The Mul­tistrada is the first Du­cati de­signed with off-road in­tent and fol­lows the BMW ex­am­ple of hav­ing many op­tional ac­ces­sories.

Round­ing out the new mod­els was the Scram­bler Sixty2 with the low­est ca­pac­ity en­gine ever fit­ted to a Du­cati — 399cc and good for 31kW/34Nm. It is in­tended to ap­peal to novice riders who might be put off by the power of the com­pany’s larger des­mod­romic ma­chin­ery.

BMW matched its ri­val’s move to smaller ca­pac­ity bikes with the launch of the ur­ban road­ster-styled G310 R. Out­puts of 28kW/28Nm mean it won’t rip riders’ arms off but with a dry weight of just 159kg, it should be more than nippy enough for city work.

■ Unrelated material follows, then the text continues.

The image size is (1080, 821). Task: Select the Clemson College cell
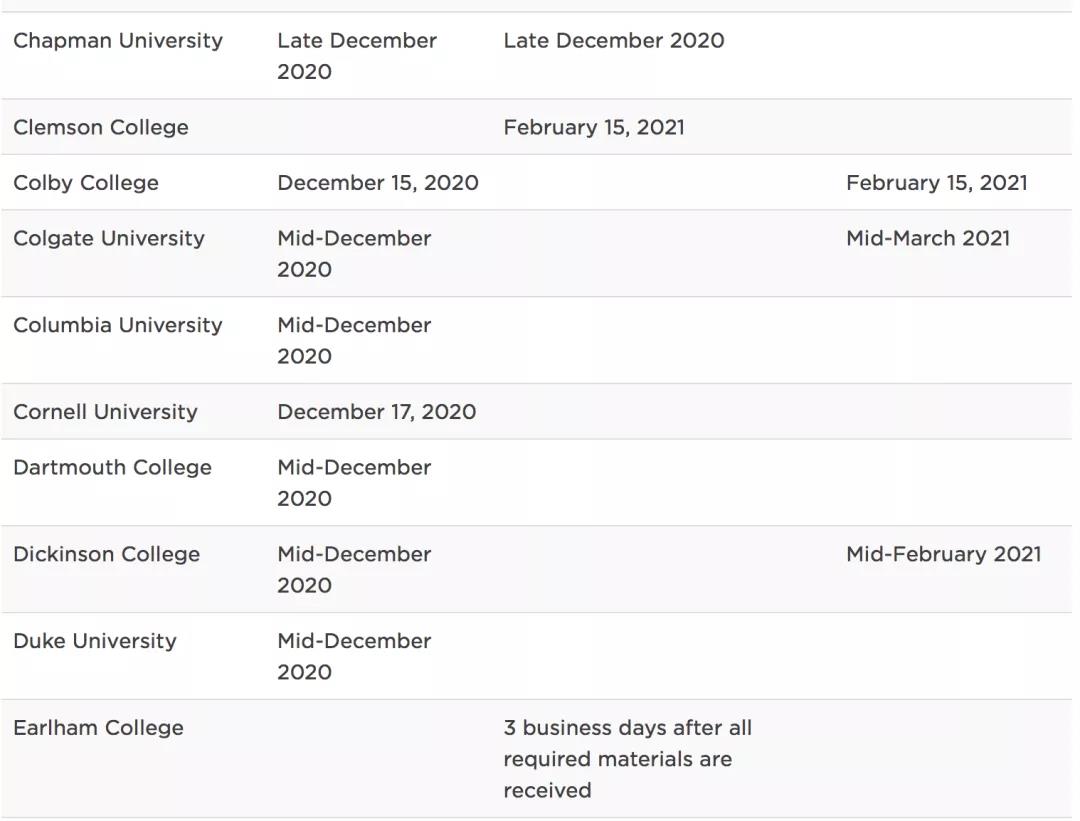[x=101, y=128]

The re­sult of BMW’s part­ner­ship with the TVS Group in In­dia, the lit­tlie is ex­pected mid-next year and ini­tial im­pres­sions in­di­cate build qual­ity from the sub­con­ti­nent should be OK. Price has not yet been es­tab­lished.

The RNineT Scram­bler also made its pub­lic de­but at the world’s big­gest bike show. It didn’t dis­ap­point. As with the orig­i­nal, the fo­cus is on rider en­joy­ment and cus­tomi­sa­tion, so BMW fits ABS as the only con­ces­sion to safety soft­ware.

BMW Mo­tor­rad boss Stephan Schaller says: “It has been re­duced to the rid­ing es­sen­tials and the cus­tomer can de­cide where they want to go from there.”